Forget About PIVOT, You Don’t Need It

Filed under: SQLServerPedia Syndication,Technical Articles — Tags: , , , — Michael J. Swart @ 12:00 pm

Takeaway: Until recently, I was a huge T-SQL PIVOT fan. But the more I think about it, the more I realize that it’s probably better to pivot data anywhere else than to pivot data in SQL Server. I talk about easier and better alternatives to PIVOT. Remember PIVOT is a T-SQL command that was introduced in SQL Server 2005 that lets you return results as pivot tables or more commonly as cross tabulations.

SQL Server 2000 and Earlier

I remember the first time I came across the need for pivot tables. I knew what I needed the data to look like, but I didn’t know what they were called. It didn’t matter, PIVOT wasn’t yet a T-SQL keyword and I couldn’t make use of it any way.

I was asked to write a query that returned data about the number of widgets and their categories. That seems like no problem right? Except I was asked to return the data in a two dimensional grid (with widgets as rows and categories as columns). It was a perfect use case for PIVOT! Except that it wasn’t yet available and so I was forced to write something complicated in T-SQL that used subqueries, CASE statements and other crazy stuff.

The resulting query was at least 100 lines. It looked complicated but it did the trick. I was actually congratulated on my SQL skillz (although in hindsight I shouldn’t have been).

But it got me to thinking. Why was that so hard? I used to think that any reasonable English question can be translated into simple SQL. But here was a big fat hairy counter-example. I eventually came up with an answer: It’s because the requested data has information about different sets of data in the same row.

SQL Server 2005 and Later

Fast forward a few years. I was learning about all the new stuff that SQL Server 2005 could do. And I came across the new PIVOT keyword. I knew immediately what it could do for me. I knew immediately how it was used. And I used it when the results called for it. I never remembered the syntax because I knew I could always look it up.
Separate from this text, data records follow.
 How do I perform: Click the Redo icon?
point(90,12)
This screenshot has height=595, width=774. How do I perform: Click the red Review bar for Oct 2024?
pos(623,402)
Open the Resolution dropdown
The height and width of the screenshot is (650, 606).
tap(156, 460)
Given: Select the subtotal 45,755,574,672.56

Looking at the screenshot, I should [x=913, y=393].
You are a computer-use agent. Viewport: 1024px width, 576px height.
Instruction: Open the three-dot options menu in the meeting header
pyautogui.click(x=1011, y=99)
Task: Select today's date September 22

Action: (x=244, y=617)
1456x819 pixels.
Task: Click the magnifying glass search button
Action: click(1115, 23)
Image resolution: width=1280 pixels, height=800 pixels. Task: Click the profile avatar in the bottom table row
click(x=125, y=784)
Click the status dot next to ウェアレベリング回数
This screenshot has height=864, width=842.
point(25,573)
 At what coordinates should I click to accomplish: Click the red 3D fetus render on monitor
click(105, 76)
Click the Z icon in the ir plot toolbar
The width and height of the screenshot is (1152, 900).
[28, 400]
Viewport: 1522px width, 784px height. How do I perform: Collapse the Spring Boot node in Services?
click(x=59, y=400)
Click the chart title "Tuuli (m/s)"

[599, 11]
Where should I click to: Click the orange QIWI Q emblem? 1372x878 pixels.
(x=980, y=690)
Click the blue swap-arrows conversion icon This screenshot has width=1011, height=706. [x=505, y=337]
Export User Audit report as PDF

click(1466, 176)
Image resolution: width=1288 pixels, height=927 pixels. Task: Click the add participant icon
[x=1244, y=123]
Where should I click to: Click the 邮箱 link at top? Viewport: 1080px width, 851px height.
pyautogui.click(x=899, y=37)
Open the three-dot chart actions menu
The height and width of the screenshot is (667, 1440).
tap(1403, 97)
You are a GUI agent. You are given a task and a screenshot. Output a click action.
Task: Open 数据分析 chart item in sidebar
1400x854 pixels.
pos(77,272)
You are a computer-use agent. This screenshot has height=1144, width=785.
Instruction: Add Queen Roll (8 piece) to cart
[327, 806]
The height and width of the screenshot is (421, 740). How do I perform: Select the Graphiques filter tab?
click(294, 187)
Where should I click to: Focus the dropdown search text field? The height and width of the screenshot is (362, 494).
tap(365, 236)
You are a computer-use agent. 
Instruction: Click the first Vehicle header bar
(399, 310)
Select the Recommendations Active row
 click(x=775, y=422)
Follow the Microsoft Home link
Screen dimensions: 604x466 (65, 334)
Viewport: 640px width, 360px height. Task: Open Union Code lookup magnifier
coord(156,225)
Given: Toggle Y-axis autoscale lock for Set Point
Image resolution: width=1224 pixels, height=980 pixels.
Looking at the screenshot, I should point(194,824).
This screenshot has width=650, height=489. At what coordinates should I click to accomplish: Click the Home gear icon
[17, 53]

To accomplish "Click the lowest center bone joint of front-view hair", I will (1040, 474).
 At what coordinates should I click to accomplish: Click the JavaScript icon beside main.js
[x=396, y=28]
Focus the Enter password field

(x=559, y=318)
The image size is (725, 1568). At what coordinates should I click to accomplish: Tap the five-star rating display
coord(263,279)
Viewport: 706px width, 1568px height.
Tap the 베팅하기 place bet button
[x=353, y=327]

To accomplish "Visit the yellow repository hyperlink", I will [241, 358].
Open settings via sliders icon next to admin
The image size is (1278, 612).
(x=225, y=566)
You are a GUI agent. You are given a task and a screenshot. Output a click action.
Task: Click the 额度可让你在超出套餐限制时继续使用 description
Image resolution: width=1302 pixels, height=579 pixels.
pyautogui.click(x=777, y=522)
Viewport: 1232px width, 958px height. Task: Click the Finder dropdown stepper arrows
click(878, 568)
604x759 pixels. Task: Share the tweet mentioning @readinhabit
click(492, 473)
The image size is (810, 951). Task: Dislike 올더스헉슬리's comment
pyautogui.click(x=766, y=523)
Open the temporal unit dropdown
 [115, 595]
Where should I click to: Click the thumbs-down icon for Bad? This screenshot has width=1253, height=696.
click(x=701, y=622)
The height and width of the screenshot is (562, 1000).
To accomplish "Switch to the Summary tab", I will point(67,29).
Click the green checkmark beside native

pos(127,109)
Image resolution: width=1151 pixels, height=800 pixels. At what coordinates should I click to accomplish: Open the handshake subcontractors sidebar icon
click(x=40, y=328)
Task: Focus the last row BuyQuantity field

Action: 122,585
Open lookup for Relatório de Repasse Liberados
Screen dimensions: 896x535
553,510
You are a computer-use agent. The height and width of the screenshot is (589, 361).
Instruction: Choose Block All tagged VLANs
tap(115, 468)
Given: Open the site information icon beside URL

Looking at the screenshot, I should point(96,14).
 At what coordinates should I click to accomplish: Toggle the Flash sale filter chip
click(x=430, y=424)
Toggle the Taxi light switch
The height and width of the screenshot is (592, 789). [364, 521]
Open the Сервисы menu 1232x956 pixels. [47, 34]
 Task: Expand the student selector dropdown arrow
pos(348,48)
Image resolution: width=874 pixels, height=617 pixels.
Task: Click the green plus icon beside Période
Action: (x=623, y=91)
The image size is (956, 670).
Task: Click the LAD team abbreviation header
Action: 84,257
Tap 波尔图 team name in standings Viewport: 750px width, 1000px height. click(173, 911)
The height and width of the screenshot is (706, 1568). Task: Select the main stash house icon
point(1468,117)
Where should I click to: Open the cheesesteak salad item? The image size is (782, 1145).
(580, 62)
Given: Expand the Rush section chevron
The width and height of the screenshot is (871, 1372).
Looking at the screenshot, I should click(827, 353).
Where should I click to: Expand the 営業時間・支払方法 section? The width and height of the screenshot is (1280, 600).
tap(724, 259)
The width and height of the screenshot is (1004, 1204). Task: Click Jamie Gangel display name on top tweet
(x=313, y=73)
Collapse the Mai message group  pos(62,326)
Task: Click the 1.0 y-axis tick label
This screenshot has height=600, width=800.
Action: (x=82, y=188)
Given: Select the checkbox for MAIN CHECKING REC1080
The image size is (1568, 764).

Eventually I gained a reputation as a SQL know-it-all (whether I deserved it or not) and I started fielding database questions. If any colleagues were struggling to return a cross-table, it was easy to recognize what they were doing and easier to point them to the online docs for PIVOT.

Or Just Let The App Deal With It

But I realized recently that it’s really not necessary. At the database level, I probably don’t have to pivot this. I can ask the question: Do I really need to deliver the data that way – pre-pivoted? Heck No! I can delegate that stuff. It’s actually a lot easier to pivot this data almost anywhere else besides SQL Server.

So in essence I’m giving myself (and you!) permission to forget something: T-SQL’s PIVOT syntax.

Pivot Inside Excel

Say the data is a one-time-only query and you want to include a cross table in a spreadsheet or email. Well Excel’s pivot feature turns out to be dead simple. This pivot functionality is also found in Open Office’s Calc and any other spreadsheet application built this century. Just a couple extra tips:

  • Using the “format as table” feature can save yourself a couple clicks.
  • Find the “Create Pivot Table” feature under the Insert tab.
  • If you’re still having any trouble, I’m sure there’s tons more help here.

Pivot Inside a .Net App

Okay, so say you’re writing some C# and you have a DataTable that you wish were more pivot-y. Ask and ye shall receive:

DataTable Pivot( DataTable dt, DataColumn pivotColumn, DataColumn pivotValue ) {
	// find primary key columns 
	//(i.e. everything but pivot column and pivot value)
	DataTable temp = dt.Copy();
	temp.Columns.Remove( pivotColumn.ColumnName );
	temp.Columns.Remove( pivotValue.ColumnName );
	string[] pkColumnNames = temp.Columns.Cast<DataColumn>()
		.Select( c => c.ColumnName )
	// prep results table
	DataTable result = temp.DefaultView.ToTable(true, pkColumnNames).Copy();
	result.PrimaryKey = result.Columns.Cast<DataColumn>().ToArray();
		.Select(r => r[pivotColumn.ColumnName].ToString())
		.ForEach (c => result.Columns.Add(c, pivotValue.DataType));
	// load it
	foreach( DataRow row in dt.Rows ) {
		// find row to update
		DataRow aggRow = result.Rows.Find(
				.Select( c => row[c] )
				.ToArray() );
		// the aggregate used here is LATEST 
		// adjust the next line if you want (SUM, MAX, etc...)
		aggRow[row[pivotColumn.ColumnName].ToString()] = row[pivotValue.ColumnName];
	return result;

If you know the shape of your data ahead of time, you could have coded this more easily by hard coding column names. But what I’ve given here is a general procedure (It works on most test cases. Error handling and extra testing are left as an exercise for the reader 🙂 ).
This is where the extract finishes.